[Collected data entries]

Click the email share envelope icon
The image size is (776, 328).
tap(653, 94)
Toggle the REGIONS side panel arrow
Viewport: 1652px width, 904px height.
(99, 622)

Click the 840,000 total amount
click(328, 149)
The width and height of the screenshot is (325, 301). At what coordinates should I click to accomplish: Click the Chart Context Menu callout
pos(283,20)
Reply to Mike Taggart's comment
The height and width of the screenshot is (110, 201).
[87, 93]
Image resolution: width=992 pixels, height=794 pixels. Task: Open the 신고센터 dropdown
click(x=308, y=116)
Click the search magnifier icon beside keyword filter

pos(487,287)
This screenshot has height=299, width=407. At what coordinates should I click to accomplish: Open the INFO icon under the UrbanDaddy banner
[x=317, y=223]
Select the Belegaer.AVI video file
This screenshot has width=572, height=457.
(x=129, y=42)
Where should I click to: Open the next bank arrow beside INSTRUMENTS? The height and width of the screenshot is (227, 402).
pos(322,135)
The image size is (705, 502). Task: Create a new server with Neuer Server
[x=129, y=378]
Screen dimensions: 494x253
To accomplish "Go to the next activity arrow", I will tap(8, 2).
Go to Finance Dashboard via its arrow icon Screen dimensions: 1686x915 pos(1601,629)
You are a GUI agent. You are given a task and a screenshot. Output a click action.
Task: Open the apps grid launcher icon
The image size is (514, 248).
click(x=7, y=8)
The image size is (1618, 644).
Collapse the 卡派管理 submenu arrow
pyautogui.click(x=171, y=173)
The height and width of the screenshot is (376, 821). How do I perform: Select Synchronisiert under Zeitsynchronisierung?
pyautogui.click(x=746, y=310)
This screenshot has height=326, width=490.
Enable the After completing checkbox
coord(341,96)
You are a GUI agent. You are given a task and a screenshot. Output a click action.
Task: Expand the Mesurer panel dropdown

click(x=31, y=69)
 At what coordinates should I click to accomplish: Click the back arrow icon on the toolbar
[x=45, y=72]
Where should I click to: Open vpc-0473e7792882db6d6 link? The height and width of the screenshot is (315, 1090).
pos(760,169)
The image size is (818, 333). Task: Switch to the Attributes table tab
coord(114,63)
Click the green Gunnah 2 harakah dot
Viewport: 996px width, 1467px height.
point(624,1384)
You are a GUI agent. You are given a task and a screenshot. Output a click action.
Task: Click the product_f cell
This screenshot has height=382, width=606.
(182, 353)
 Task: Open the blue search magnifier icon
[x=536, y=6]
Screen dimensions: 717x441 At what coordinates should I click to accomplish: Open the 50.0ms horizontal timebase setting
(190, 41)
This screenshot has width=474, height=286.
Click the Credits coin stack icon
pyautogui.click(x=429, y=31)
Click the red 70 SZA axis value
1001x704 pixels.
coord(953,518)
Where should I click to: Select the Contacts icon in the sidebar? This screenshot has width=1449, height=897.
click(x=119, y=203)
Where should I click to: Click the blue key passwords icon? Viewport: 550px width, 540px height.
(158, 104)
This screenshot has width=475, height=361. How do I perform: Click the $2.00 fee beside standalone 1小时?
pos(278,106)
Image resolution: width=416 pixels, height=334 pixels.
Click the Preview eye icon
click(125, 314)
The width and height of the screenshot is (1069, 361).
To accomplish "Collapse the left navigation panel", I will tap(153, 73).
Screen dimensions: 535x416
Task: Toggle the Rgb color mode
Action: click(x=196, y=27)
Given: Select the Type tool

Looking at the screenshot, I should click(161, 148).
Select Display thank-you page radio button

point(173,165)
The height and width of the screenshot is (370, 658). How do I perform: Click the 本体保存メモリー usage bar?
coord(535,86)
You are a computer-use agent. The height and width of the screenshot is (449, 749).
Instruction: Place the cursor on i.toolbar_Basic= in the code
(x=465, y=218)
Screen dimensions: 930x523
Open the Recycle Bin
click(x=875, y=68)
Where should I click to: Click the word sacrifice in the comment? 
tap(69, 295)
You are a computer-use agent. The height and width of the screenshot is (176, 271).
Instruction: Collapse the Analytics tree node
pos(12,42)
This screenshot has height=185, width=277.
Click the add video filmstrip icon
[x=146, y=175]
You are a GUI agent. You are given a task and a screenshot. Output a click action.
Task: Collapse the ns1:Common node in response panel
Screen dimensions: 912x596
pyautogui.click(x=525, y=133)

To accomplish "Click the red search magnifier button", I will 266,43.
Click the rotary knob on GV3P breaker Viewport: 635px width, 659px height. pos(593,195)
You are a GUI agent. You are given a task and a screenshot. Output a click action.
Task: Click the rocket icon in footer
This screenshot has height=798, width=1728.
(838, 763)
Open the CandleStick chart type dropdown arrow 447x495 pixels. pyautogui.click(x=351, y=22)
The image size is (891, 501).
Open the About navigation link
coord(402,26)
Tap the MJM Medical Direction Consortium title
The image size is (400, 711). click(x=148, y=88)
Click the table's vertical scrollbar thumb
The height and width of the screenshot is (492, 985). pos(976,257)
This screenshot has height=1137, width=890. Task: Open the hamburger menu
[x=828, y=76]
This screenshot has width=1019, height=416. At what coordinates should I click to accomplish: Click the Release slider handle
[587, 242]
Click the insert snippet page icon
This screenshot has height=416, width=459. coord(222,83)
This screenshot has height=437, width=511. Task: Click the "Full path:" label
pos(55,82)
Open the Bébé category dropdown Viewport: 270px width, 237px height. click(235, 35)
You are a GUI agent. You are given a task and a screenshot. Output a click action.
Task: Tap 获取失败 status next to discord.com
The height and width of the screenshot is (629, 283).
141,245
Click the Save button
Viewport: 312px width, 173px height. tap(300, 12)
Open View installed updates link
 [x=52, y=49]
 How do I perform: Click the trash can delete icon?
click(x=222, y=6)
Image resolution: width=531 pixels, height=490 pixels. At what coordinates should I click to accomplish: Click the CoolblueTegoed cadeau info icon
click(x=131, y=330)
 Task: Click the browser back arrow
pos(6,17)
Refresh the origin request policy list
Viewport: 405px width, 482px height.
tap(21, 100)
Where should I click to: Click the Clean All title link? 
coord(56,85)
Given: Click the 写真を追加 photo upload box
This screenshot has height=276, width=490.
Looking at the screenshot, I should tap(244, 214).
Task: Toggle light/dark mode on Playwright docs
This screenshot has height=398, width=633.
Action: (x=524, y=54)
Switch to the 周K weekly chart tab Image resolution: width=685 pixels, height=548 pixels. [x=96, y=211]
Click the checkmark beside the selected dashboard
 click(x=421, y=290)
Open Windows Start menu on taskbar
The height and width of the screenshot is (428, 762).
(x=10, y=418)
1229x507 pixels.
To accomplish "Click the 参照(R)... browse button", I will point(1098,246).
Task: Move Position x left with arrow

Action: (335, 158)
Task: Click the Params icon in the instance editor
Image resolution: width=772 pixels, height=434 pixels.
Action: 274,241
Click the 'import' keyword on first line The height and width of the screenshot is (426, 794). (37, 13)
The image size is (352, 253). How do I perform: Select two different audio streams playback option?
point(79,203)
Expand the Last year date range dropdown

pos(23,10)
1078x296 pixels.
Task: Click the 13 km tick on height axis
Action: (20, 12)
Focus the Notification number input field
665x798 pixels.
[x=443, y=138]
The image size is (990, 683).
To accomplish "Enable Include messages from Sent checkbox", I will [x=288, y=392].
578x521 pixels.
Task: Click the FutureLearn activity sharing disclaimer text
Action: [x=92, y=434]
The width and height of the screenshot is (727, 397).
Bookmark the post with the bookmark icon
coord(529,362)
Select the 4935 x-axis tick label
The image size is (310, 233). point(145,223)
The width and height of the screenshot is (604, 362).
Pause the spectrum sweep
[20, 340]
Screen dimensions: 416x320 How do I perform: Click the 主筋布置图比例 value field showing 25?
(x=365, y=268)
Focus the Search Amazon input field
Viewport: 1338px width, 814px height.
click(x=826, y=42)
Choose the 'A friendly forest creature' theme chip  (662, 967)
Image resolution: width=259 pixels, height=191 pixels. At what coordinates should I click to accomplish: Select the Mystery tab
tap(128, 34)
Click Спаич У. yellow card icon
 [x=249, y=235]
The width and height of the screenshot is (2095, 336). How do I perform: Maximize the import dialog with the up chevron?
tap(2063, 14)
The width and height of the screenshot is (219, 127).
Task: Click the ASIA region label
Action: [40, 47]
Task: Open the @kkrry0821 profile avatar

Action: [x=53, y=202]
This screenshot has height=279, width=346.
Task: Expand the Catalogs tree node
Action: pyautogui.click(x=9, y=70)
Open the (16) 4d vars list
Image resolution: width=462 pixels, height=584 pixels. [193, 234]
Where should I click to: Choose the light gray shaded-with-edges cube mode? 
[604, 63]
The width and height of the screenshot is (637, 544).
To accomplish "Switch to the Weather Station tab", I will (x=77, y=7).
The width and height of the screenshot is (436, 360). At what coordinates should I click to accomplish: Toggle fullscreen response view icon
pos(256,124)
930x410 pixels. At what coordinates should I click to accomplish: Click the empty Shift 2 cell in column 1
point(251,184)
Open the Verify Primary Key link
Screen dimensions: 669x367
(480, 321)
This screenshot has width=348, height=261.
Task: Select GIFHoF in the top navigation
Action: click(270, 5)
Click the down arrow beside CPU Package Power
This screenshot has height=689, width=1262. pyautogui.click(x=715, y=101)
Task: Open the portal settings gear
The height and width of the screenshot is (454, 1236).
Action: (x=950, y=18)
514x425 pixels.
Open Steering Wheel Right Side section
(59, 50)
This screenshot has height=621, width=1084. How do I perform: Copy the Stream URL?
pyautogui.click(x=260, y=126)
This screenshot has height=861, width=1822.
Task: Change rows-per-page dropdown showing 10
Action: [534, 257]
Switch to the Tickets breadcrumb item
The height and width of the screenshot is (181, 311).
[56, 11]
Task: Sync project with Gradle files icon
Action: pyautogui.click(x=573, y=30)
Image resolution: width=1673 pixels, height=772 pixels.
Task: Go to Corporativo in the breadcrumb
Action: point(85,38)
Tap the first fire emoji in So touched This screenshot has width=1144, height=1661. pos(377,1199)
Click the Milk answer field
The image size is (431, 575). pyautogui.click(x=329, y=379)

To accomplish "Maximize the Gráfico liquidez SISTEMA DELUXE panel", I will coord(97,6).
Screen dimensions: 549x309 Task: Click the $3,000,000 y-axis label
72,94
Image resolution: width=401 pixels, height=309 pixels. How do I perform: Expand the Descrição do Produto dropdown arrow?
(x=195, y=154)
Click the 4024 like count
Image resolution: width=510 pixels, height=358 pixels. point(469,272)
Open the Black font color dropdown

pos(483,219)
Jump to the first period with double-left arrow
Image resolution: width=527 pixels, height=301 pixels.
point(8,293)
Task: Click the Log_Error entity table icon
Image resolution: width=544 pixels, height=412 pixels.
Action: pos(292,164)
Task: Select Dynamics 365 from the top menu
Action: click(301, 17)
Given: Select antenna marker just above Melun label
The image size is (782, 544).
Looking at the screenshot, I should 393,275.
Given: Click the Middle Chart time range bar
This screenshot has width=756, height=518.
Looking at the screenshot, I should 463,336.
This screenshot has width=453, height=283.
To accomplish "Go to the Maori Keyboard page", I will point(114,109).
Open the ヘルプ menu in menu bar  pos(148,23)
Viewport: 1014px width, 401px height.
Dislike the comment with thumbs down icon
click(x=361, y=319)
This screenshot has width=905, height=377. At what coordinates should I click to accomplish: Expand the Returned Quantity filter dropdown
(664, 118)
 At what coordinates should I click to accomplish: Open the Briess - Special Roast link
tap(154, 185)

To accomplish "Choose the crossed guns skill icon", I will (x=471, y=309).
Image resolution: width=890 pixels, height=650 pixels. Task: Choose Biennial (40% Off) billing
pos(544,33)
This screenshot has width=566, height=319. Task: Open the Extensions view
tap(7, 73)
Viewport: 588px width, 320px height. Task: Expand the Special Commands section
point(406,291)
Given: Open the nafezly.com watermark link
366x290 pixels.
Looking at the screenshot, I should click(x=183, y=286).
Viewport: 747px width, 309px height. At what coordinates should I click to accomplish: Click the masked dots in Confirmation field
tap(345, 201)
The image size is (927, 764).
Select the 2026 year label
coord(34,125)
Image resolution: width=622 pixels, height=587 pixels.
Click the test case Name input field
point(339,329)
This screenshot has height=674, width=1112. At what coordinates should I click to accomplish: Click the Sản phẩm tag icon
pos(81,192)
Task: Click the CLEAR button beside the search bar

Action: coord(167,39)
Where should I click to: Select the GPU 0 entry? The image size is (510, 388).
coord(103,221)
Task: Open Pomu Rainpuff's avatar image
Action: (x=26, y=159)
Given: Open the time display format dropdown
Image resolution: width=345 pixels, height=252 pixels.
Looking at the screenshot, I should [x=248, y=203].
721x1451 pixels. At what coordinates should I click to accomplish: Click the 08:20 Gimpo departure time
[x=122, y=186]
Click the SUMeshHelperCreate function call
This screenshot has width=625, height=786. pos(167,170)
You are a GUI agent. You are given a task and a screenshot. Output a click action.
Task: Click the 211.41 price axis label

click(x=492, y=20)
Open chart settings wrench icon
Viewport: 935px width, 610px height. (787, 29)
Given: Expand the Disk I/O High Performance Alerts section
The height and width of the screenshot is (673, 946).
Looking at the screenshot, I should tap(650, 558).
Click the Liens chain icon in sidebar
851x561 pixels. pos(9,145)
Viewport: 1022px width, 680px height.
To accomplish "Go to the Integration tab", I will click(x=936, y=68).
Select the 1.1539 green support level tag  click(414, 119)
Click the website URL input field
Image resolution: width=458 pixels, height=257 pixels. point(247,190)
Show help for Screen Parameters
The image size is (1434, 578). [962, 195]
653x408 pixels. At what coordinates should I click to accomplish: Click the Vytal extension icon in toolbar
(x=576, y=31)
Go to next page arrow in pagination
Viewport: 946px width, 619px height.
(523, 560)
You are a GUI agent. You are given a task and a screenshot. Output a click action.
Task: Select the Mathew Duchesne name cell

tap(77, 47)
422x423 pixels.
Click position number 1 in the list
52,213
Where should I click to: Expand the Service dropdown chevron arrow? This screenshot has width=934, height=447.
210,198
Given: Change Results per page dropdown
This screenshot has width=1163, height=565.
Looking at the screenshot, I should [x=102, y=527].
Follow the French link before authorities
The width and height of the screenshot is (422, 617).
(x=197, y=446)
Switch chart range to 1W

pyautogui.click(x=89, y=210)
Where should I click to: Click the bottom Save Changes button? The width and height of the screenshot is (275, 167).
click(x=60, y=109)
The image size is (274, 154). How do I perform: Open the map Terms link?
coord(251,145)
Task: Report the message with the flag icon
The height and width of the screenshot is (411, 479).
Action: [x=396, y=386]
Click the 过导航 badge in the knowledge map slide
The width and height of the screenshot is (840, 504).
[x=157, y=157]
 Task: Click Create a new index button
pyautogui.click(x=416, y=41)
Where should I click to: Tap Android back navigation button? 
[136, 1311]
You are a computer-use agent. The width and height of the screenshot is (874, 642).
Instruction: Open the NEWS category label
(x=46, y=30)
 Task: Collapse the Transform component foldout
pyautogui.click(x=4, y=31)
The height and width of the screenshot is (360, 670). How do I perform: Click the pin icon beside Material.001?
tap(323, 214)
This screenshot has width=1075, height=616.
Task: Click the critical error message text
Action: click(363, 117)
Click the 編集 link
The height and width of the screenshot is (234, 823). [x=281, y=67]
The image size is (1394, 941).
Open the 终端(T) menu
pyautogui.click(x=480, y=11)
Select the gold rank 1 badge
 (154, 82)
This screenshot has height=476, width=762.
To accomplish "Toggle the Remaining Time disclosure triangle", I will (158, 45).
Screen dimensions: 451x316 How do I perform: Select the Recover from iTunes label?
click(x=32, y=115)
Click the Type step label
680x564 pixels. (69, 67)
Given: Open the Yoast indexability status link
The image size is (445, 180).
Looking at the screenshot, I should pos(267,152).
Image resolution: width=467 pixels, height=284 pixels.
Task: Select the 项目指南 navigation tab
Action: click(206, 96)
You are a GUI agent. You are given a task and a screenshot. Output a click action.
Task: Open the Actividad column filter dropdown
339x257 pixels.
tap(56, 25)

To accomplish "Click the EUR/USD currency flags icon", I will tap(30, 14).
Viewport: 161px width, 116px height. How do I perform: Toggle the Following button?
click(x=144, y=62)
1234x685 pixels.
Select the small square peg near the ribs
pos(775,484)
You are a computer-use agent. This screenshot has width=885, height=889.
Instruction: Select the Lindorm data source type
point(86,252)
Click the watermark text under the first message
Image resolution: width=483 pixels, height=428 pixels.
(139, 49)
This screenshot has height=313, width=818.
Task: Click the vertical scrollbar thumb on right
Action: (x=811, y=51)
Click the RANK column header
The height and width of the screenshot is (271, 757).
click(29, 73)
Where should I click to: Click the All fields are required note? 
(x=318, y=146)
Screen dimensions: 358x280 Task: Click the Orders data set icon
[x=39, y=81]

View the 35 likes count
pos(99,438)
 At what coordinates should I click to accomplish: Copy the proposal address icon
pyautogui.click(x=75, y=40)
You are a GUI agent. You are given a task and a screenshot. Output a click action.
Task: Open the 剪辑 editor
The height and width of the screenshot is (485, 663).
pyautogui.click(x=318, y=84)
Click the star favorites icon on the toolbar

EXERCISE DIRECTIONS:
A complete answer gives every line of the records holding "computer".

ANSWER SPACE:
You are a computer-use agent. The height and width of the screenshot is (449, 749).
You are a computer-use agent. The height and width of the screenshot is (176, 271).
You are a computer-use agent. The width and height of the screenshot is (874, 642).
You are a computer-use agent. This screenshot has width=885, height=889.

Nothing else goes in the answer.